● **Brano scelto**:
────
Non ci sono solo gli eletti in Parlamento e negli enti locali. Secondo uno studio della Uil, coloro che traggono una fonte durevole di guadagno da ruoli legati all'amministrazione pubblica sono in 1.128.722. E i costi, diretti e indiretti, ammontano a 23,9 miliardi
Un milione di persone. Nemmeno Max Weber, quando scriveva ‘La politica e la scienza come professioni’ pensava ci si potesse spingere a tanto. Il grande sociologo tedesco scriveva infatti nel 1919: “Si vive ‘per’ la politica oppure ‘di’ politica”. Chi vive ‘per’ la politica costruisce in senso interiore tutta la propria esistenza intorno ad essa” […] Mentre della politica come professione vive colui che cerca di trarre da essa una fonte durevole di guadagno”.
────
● **Elenco attività**:
1 - Nei record, tra la riga che contiene "You are a computer-use agent." e la fine dei record, estremi inclusi, rinomina "Arrival" in "Departure" e riscrivi quelle righe lasciando invariato tutto il resto.
2 - Scrivi il seguito del brano sulle persone che vivono di politica, partendo dopo la sua ultima frase.
────
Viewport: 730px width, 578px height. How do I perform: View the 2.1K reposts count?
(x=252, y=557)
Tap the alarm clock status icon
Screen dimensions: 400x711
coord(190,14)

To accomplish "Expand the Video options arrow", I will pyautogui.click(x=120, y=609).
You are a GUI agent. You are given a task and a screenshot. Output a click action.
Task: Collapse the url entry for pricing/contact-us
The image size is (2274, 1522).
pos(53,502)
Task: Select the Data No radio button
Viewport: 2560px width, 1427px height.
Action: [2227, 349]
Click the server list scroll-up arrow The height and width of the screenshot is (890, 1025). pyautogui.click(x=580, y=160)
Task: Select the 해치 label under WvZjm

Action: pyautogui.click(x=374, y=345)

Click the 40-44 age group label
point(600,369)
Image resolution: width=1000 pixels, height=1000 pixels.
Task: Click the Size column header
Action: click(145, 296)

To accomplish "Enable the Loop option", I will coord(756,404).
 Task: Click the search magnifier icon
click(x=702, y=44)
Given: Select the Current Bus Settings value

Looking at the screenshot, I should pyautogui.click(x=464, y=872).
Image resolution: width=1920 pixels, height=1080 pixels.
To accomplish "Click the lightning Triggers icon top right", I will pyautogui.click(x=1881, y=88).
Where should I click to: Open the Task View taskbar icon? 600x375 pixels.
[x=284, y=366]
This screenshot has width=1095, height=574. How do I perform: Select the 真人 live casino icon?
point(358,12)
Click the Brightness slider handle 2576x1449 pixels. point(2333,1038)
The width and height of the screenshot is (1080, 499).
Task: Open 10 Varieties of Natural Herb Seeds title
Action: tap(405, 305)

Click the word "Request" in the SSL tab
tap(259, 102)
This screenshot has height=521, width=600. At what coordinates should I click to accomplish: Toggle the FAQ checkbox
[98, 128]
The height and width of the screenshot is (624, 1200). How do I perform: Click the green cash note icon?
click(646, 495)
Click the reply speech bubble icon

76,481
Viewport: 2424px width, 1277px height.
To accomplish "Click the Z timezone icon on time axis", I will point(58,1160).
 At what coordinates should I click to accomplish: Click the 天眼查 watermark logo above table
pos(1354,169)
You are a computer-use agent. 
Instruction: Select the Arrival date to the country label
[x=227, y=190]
────
● **Risultati per attività**:
1 -
You are a computer-use agent. 
Instruction: Select the Departure date to the country label
[x=227, y=190]

2 -
Secondo uno studio della Uil, invece, coloro che cercano “di trarre dalla politica una fonte durevole di guadagno” sono più di un milione: 1.128.722. Un “paese nel paese” ma non nella forma poetica in cui Pier Paolo Pasolini definiva il Pci. Piuttosto “un mondo a sé”, come lo descrive il segretario confederale della Uil, Guglielmo Loy che ha curato la ricerca. La cifra viene ricavata sommando voci tra loro diverse ma tutte legate alla politica: gli eletti e gli incarichi di Parlamento e governo (1.067) quelli nelle Regioni (1.356), nelle Province (3.853) o nei Comuni (137.660). L’incidenza delle cariche elettive sul numero totale non è molto alta, il 12%.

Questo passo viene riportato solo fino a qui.